Start of Text provided

This is the on-ramp. If you’re an experienced engineer new to Go, start here: we’ll learn Go by reading a real production codebase rather than working through toy examples. The running example throughout this guide is multigres, a distributed-systems project written in Go, and this page covers what it is, how its code is laid out, and — most importantly — how to read unfamiliar Go fast enough to find your way around a large codebase.

The “how to read Go” material here is language-general; it pays off in any Go project you ever touch.

Multigres is Vitess for Postgres: a set of small Go services that sit in front of real PostgreSQL servers and add horizontal scaling, connection pooling, and automated failover. An application speaks the ordinary PostgreSQL wire protocol; it never knows it is talking to a proxy. Behind the proxy, the system decides which Postgres to run a query on, reuses connections, and — when a Postgres dies — elects a new leader and reconnects, all without the client noticing.

End of Text provided
Start of Stored records

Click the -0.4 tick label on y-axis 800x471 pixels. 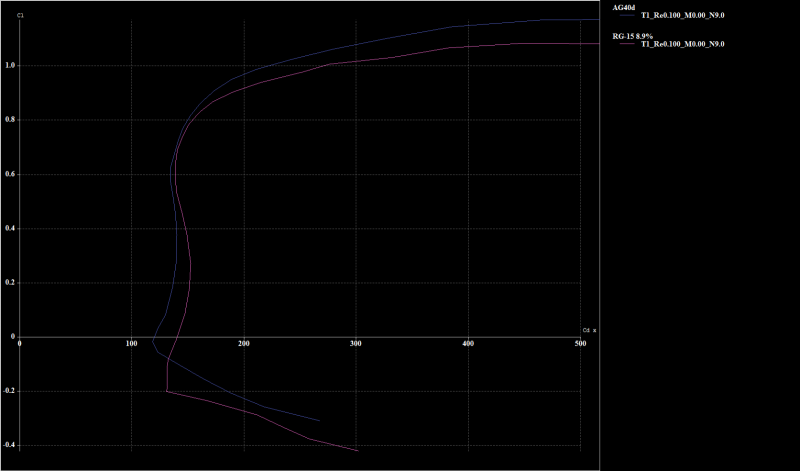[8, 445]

End of Stored records
Start of Stored records

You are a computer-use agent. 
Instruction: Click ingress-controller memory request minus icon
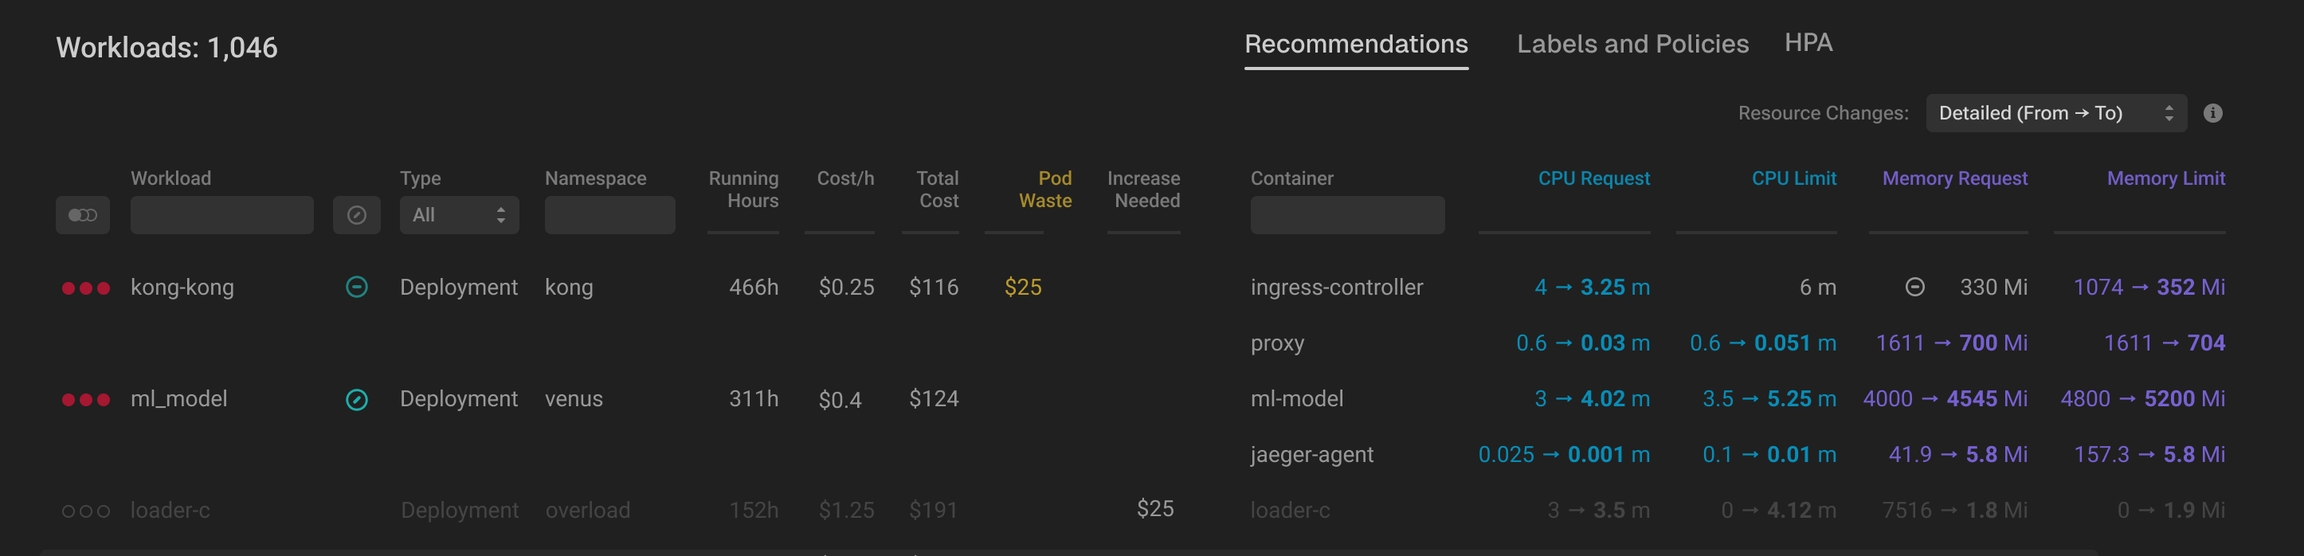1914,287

End of Stored records

Written task ->
Reproduce the multigres introduction word for word from "Multigres is Vitess" to "the client noticing.".

Solution to this problem ->
Multigres is Vitess for Postgres: a set of small Go services that sit in front of real PostgreSQL servers and add horizontal scaling, connection pooling, and automated failover. An application speaks the ordinary PostgreSQL wire protocol; it never knows it is talking to a proxy. Behind the proxy, the system decides which Postgres to run a query on, reuses connections, and — when a Postgres dies — elects a new leader and reconnects, all without the client noticing.